§ TASK INSTRUCTIONS:
1) Rewrite the paragraph of the Michael Webber profile that begins "Webber was co-Director of the Clean Energy Incubator" as a bulleted list of his roles. Keep every organization and date range.
2) Using the Michael Webber profile, explain in one to three sentences how Webber came to hold six patents and what fields they mostly cover.
3) Write a continuation of the Michael Webber profile that picks up after its final sentence.

§ EXCERPT:
■ ■ ■ ■
Michael Evan Webber (born 1971) is the Josey Centennial Professor in Energy Resources in the Walker Department of Mechanical Engineering at The University of Texas at Austin and CTO of Energy Impact Partners, a $3 billion cleantech venture fund. Webber’s expertise spans research and education at the convergence of engineering, policy, and commercialization on topics related to innovation, energy, and the environment.

An author, Webber is behind the words of Power Trip: the Story of Energy, published in 2019, and Thirst for Power: Energy, Water and Human Survival. He was selected as a Fellow of the American Society of Mechanical Engineers (ASME) and as a member of the 4th class of the Presidential Leadership Scholars, which is a leadership training program organized by Presidents George W. Bush and William J. Clinton.  He serves on the advisory board for Scientific American and GTI Energy (an industry consortium formerly known as the Gas Technology Institute).

Webber was one of three entrepreneurs to found educational technology startup, DISCO Learning Media, in 2015, which was ultimately acquired in 2018. Webber holds a B.S. and B.A. from UT Austin, and M.S. and Ph.D. in mechanical engineering from Stanford University.

Biography 
Webber was born in Austin, Texas, in 1971 to Stephen and Josephine Webber.  His father was professor of Chemistry at the University of Texas at Austin and his mother a self-described bureaucrat.  After graduating from Westlake High School in 1989, he attended the University of Texas at Austin where he played in the Longhorn Band, eventually serving as Drum Major. In 1995, he received a B.S. in Aerospace Engineering and a B.A. in Plan II Honors.  He went to Stanford University in Palo Alto, California, to pursue a M.S. in mechanical engineering.  He continued at Stanford where he was a National Science Foundation Fellow from 1995 to 1998. He completed his Ph.D. at Stanford in 2001 in mechanical engineering with a Ph.D. minor in electrical engineering with advisor Ron K. Hanson. He currently lives in Austin, TX, with his wife and children.

Career

Corporate 
After completing his Ph.D., Webber shifted into private research first at Pranalytica and then at the RAND Corporation where he conducted research on energy, environment and industrial topics. He currently holds six patents as a result of his innovations, mostly related to environmental monitoring and trace gas sensing. With the Austin Technology Incubator, Webber helped originate the Pecan Street Project in 2008. Now, Pecan Street Inc., a public private partnership, supports the innovation and development of smart grid solutions. He  serves on the editorial board of advisors for Scientific American.

Webber was co-Director of the Clean Energy Incubator (2009—2018) and Deputy Director of the Energy Institute (2013—2018) at UT Austin. He has served on the Board of Advisers for Scientific American since 2009. Webber was a member of AT&T’s Sustainability Advisory Council (2009—2012) and a commissioner for Austin Energy (2008—2013) He was a member of the Roundtable on Sustainability with the National Academies of Sciences and Engineering (2012—2018) and was a board member for Sustainable America (2012—2018), the Hope Street Group (2004—2006), and the Houston Advanced Research Center (2012—2018).
■ ■ ■ ■
§ ENTRIES:

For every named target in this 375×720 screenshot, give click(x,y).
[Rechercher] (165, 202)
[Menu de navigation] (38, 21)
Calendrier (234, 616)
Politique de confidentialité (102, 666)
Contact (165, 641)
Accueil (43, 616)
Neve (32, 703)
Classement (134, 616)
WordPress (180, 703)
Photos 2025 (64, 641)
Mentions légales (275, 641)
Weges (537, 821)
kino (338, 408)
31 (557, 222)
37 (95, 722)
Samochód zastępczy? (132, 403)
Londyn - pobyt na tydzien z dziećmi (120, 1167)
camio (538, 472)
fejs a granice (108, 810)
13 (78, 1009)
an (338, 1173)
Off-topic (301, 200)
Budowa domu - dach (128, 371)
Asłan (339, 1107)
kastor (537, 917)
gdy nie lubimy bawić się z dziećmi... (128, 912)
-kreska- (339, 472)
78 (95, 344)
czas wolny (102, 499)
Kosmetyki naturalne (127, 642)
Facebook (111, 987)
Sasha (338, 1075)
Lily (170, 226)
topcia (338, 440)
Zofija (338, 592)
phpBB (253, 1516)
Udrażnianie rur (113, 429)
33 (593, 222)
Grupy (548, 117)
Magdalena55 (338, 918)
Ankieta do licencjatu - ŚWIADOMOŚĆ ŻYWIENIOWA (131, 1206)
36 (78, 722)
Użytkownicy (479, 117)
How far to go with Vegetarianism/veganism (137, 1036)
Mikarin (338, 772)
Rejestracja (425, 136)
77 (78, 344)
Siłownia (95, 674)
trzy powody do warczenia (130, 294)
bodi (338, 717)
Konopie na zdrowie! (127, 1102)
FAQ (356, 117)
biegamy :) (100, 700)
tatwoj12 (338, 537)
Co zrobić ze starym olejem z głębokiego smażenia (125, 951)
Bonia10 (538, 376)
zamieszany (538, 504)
■ ■ ■ ■
§ RESPONSES PER TASK:
1)
- Co-Director, Clean Energy Incubator, UT Austin (2009–2018)
- Deputy Director, Energy Institute, UT Austin (2013–2018)
- Board of Advisers, Scientific American (since 2009)
- Member, AT&T's Sustainability Advisory Council (2009–2012)
- Commissioner, Austin Energy (2008–2013)
- Member, Roundtable on Sustainability, National Academies of Sciences and Engineering (2012–2018)
- Board member, Sustainable America (2012–2018)
- Board member, Hope Street Group (2004–2006)
- Board member, Houston Advanced Research Center (2012–2018)

2) Webber holds six patents as a result of his innovations, which came after he moved into private research at Pranalytica and the RAND Corporation. The patents mostly relate to environmental monitoring and trace gas sensing.

3)
From September 2018 to August 2021, Webber was based in Paris, France where he served as the Chief Science and Technology Officer at ENGIE, a global energy & infrastructure services company with 170,000 employees worldwide.

Academic 
Webber joined the University of Texas at Austin in 2006 as associate director of the Center for International Energy and Environmental Policy under the Jackson School of Geosciences. The following year he started as an assistant professor in the Department of Mechanical Engineering. In 2009 he joined the Clean Energy Incubator as Co-Director. The University of Texas System board of Regents recognized Webber in 2011 with the Regents’ Outstanding Teaching Award(11), and he earned tenure the following year. He is now  associate professor in the Department of Mechanical Engineering and Josey Centennial Fellow in Energy Resources. His research group focuses on questions related to energy resources, technology, and policy. In 2013, he was named Deputy Director of the Energy Institute at the University of Texas at Austin.

He was honored as an American Fellow of the German Marshall Fund and an AT&T Industrial Ecology Fellow on four separate occasions by The University of Texas for exceptional teaching.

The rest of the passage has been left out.